At one point in my life I felt everything was out of my control, especially work and several quality of life debilitating health issues.

On the way to work one really windy day I stopped in wonder before a small, 2 foot tall hemlock tree. The wind was gusting at over 60 miles an hour and the young hemlock would lean heavily with the wind, every branch shaking wildly downwind of the trunk. When each gust subsided, the hemlock would shake softly as it settled back into its normal vertical self, every branch hanging in balanced normalcy, then be still as if nothing had ever happened.

I stood there for about ten minutes (it was beside a sidewalk hidden from view from houses or the street) marvelling at despite how violent or long the gusts were, the little hemlock would easily shrug them off.

Somehow, that image has stayed with me, and now when things seem to be unraveling around me I stop, take a moment to collect my emotions, and tell myself, "Be the hemlock".

Weird, but works for me.

Murray

luckedog 08-29-2010 01:02 PM

Thanks,Murray, that is A great point of view! I will remember that one.

topspin 08-29-2010 09:43 PM

luckedog,

I struggle to remember not to let my ego take credit for the results of my efforts. It seems like any accomplishment would be (mine) ....but, for me, only my efforts are truly (mine) and whatever follows [success or failure; ...or something inbetween] is just the natural result of my effort.

I guess it has to do with my "expectations" relationship to my "serenity"

Higher Expectations= Less Serenity

Lowered Expectations=Greater Serenity

You obviously have a full and demanding life, so you would naturally feel many people have high expectations, and in turn; you have high expectations of yourself also. It may be healthy to come to believe that those "expectations" can only be attached to your efforts (work), ............normally great results follow hard, well thought out efforts, but not always.

I'm having a tough time trying to explain the distinction, I think.

Anyway,
When I began to look at things this way, it seemed to relieve a lot of unnecessary stress.
The "not playing God" thing, wanting to control (and take credit for)the results of everything.

Stay Strong brother, ....you've got a lot on your plate.

Dee74 08-29-2010 10:02 PM

I'm sorry for your stress luckedog.

Long term stress and worry are hard to deal with - but alcohol (and.or drugs) are at best a short term band aid, and it's a band aid that brings many other negatives into play for folks like you and me.

It's just not a sane rational or logically viable option for us..
Wherever the answer lies it lies elsewhere.

Without getting too OT for this forum...I try to remember I can only do so much...even at my best there's a lot that simply not in my control.

I just do what I can.
D

luckedog 08-30-2010 07:25 AM

Topspin
-"You obviously have a full and demanding life, so you would naturally feel many people have high expectations, and in turn; you have high expectations of yourself also.

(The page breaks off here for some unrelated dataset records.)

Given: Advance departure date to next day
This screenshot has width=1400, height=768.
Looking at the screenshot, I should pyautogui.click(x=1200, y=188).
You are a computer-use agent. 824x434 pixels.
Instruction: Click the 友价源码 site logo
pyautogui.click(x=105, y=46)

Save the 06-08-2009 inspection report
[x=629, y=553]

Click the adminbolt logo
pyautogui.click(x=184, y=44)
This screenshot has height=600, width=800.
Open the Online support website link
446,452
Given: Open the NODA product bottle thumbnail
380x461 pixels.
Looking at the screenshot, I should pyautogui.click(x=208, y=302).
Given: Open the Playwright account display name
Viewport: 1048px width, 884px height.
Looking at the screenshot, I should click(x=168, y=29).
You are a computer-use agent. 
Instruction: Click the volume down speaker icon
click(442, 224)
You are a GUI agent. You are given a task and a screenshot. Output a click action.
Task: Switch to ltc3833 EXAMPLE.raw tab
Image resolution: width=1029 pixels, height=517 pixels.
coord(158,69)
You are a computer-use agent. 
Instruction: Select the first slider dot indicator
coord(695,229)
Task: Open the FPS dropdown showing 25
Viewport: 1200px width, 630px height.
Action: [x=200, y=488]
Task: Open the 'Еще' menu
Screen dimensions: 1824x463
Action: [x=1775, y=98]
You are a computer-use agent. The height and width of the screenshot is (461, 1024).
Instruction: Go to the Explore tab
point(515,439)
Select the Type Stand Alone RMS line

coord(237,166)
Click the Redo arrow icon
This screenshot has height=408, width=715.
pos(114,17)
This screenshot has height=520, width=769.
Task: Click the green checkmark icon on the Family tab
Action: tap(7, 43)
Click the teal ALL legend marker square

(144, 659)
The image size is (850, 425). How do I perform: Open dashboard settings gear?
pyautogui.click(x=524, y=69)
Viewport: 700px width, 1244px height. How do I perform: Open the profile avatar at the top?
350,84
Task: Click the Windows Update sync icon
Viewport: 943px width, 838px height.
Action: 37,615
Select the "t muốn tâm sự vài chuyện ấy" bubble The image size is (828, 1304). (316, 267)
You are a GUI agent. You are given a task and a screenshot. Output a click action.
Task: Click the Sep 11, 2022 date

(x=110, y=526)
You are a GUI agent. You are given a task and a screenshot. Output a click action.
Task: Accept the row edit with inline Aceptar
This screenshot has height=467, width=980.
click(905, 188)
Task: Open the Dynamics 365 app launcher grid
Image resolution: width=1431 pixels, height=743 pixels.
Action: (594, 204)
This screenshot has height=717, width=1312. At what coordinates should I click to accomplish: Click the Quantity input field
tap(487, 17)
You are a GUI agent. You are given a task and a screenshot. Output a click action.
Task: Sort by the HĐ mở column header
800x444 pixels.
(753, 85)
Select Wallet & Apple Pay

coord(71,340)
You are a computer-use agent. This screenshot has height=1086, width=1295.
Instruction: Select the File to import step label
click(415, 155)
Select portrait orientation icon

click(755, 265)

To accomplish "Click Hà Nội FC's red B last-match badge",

It may be healthy to come to believe that those "expectations" can only be attached to your efforts (work), ............normally great results follow hard, well thought out efforts, but not always."
Thanks topspin, I understand what you’re saying, will work on putting it into practice!
Dee, As always, Good advice! Thanks

Antiderivative 09-07-2010 04:33 AM

When I am STRESSED, I just do the opposite. I eat DESSERTS.

luckedog 09-08-2010 12:59 AM

I LIKE That!!!!

jamdls 09-08-2010 12:55 PM

I deal with stress by exercising-- going to the gym or taking long fast walks, works for me every time.